(Saved entries)
++++
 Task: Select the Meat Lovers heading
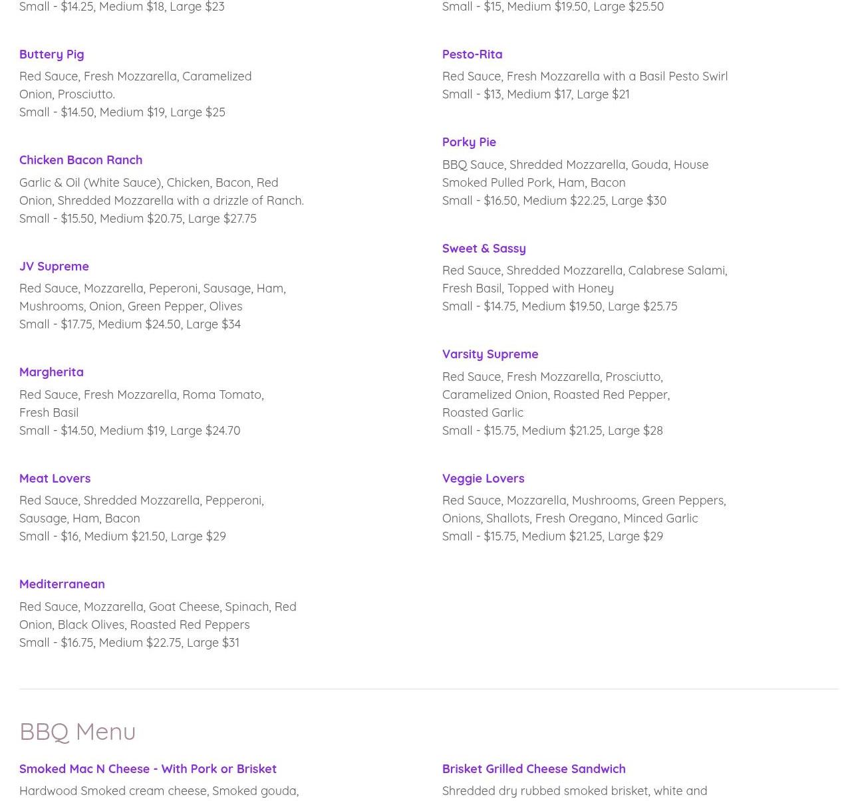coord(55,478)
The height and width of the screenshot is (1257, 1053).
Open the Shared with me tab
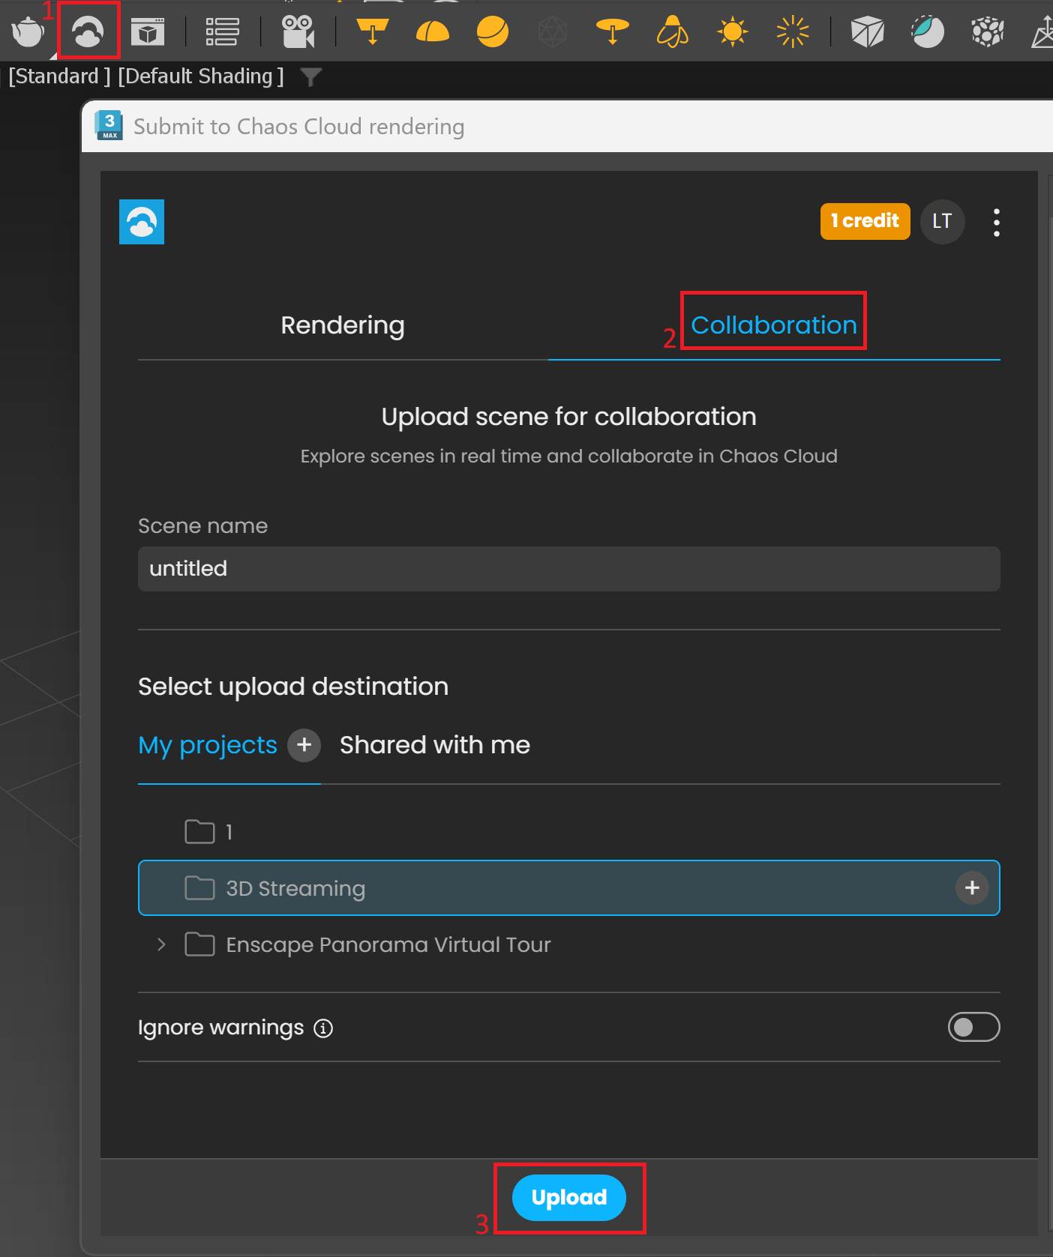(435, 745)
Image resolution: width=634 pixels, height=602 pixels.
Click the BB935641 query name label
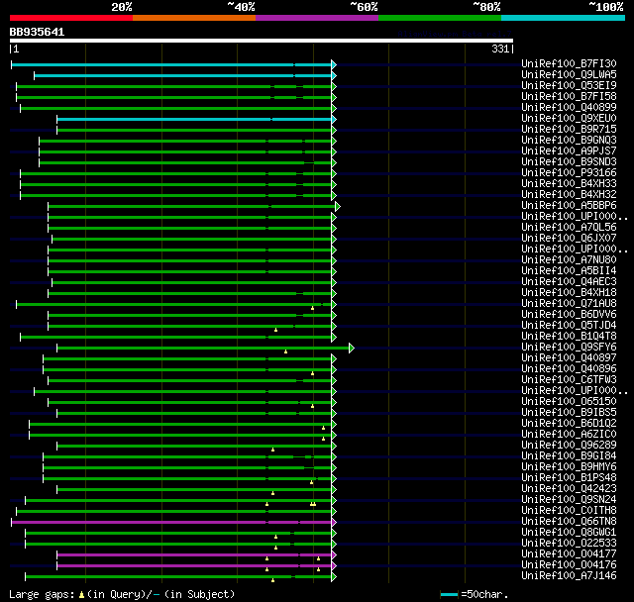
++++
What is being asked
Reproduce every entry above in full and exactly, though not its pictures.

Output of the exercise
 Task: Select the Meat Lovers heading
coord(55,478)
The height and width of the screenshot is (1257, 1053).
Open the Shared with me tab
(435, 745)
Image resolution: width=634 pixels, height=602 pixels.
Click the BB935641 query name label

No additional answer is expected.